The CBN in the statement said that although the bourgeoises atop the NESG may not feel the impact of the Bank’s development finance activities, many ordinary Nigerians, including smallholder farmers, households, and medium-scale entrepreneurs across the country know better.

The statement reads in part, “As encapsulated in our most recent monthly economic report published on the Bank’s website, a total of N38.11bn was disbursed as loans to 44,458 beneficiaries through the NIRSAL Microfinance Bank.

” This number has risen to N59.12bn; supporting to 103,189 beneficiaries as of August 2020. It is important for the NESG to note that our intervention programmes in the agricultural sector were a key contributor to the resilience of the agricultural sector during the crisis, as
the sector experienced positive growth of 1.6 percent in the second quarter of the year
despite the lockdown.

” As the NESG may be aware, as a result of the COVID-19 pandemic, Vietnam, Cambodia, India, and Thailand placed export restrictions on the exports of critical
food items, including rice and eggs.

“With these disruptions, the Nigerian economy could have faced a major food crisis, but for the government’s intervention programmes in the agriculture sector.”

Furthermore, the CBN said by alluding to the fact that money cannot address constraints in the agriculture sector, the NESG failed to realize that access to credit is listed among the three major challenges faced by farmers and businesses in Nigeria.

It said while the Federal Government is seeking to address issues such as access to electricity and logistic constraints faced by businesses, it was vital for the CBN to address an area that the country had
sufficient ability to impact upon, given the nature of the crisis it faced, which is improving the flow of credit to critical sectors of the economy.

It added, “Contrary to the NESG’s allegation that our lending process is devoid of a proper framework, it is important to note that recipients of intervention funds from CBN go through an expansive due diligence process through participating financial institutions, following which an additional assessment process is embarked upon by the CBN before disbursements are provided.

“The PFIs expend extensive due diligence on these intervention loans as the risk of default lies with them.”

On the issue of the revisions to the BOFIA Act, the CBN said there are many reasons why it see a total ignorance or malicious intent on the part of the NESG.

It added, ” First, the provision they refer to as being currently conceived as part of the new BOFIA already exists as Section 53 in the old Act, which is now Section 51 in the amended Act passed by the National Assembly.

“The current bill has not proposed any changes to that section at all.
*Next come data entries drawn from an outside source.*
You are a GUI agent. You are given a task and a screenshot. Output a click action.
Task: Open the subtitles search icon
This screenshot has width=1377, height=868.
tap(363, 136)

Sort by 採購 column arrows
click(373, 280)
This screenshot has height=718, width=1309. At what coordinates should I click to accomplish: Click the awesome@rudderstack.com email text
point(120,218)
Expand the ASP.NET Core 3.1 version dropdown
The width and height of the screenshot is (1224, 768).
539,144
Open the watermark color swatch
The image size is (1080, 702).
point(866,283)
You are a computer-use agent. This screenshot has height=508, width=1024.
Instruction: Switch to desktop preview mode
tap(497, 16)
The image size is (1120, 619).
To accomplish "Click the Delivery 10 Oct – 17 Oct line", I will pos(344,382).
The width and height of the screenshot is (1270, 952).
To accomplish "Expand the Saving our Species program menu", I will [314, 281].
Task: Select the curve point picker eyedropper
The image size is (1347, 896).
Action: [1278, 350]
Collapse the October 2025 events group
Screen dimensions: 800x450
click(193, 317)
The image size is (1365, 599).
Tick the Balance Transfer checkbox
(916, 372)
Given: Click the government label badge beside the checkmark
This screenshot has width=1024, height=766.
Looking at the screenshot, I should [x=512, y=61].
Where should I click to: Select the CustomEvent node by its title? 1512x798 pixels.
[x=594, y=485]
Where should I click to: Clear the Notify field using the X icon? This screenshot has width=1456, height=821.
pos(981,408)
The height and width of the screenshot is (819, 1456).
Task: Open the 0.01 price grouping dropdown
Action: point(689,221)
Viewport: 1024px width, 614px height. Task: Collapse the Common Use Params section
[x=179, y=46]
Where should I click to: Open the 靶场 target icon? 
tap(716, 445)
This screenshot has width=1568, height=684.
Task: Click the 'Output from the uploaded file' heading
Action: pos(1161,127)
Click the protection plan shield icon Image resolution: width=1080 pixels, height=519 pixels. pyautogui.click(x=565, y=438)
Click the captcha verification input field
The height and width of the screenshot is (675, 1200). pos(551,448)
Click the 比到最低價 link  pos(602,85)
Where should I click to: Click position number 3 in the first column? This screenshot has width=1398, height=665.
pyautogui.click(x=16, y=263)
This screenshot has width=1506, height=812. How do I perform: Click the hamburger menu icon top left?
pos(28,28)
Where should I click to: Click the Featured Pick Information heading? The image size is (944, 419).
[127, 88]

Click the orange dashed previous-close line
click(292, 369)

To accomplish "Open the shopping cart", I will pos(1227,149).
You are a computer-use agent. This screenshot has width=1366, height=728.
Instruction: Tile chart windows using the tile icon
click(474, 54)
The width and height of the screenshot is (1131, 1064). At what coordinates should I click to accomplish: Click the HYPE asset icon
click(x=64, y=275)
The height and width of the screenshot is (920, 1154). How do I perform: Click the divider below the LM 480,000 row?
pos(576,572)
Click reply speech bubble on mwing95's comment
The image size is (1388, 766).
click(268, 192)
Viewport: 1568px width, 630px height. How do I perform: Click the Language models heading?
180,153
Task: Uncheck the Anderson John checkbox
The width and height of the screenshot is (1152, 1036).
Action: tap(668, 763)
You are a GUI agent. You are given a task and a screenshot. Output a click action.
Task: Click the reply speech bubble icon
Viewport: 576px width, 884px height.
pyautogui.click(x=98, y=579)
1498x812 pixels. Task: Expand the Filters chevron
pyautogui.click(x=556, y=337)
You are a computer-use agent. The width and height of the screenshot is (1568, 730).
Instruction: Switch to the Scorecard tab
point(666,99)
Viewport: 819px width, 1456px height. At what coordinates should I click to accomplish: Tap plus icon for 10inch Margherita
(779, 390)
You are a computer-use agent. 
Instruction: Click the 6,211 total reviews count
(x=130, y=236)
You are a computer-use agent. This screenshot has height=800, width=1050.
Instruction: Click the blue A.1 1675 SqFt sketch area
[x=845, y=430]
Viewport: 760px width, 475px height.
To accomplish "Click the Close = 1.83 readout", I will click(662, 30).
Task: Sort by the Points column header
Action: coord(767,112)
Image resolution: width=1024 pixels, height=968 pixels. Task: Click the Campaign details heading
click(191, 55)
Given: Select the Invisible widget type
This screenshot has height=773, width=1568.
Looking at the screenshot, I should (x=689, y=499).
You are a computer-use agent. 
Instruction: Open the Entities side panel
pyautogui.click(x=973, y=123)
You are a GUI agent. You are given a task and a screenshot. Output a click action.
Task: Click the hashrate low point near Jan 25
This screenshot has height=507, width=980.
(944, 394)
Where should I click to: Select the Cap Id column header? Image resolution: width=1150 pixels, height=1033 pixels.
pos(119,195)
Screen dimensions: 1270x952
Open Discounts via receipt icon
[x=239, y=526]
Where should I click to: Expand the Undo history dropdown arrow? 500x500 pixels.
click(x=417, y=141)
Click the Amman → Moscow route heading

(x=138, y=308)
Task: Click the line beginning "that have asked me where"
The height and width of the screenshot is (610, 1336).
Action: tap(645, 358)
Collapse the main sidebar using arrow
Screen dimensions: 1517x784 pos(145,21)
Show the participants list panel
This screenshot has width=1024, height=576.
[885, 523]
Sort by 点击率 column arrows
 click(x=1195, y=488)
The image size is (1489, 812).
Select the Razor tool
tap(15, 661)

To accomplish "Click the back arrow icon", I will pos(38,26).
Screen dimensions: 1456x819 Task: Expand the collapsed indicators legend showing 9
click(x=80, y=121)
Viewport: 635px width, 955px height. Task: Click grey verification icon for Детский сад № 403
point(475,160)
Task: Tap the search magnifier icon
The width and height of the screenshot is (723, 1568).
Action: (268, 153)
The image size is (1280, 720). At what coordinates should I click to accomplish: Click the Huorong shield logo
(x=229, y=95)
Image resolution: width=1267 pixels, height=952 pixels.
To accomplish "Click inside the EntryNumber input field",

Second, contrary to their misleading anxiety and associated reportage, the provision of Section 51 does not purport to confer immunity on the Governor of the Central Bank of Nigeria like that which obtains for State Governors.

” Rather, this provision protects the Federal Government, the Central Bank of
Nigeria and their respective officials against adverse claims for actions or omission in good faith exercise of powers under BOFIA and other specified statutes including the Central Bank of Nigeria Act and regulations made thereunder.

“The import of the said provision is to set a threshold against which suits against public
officers must be filtered, such that for a suit to be maintainable it must scale that threshold by proving bad faith on the part of the pubic officer.

“It is not a bar against action. Indeed, a review of the legislative history of BOFIA will readily show that the said provision
also appeared as Section 49(1) of the then BOFIA of 1991.”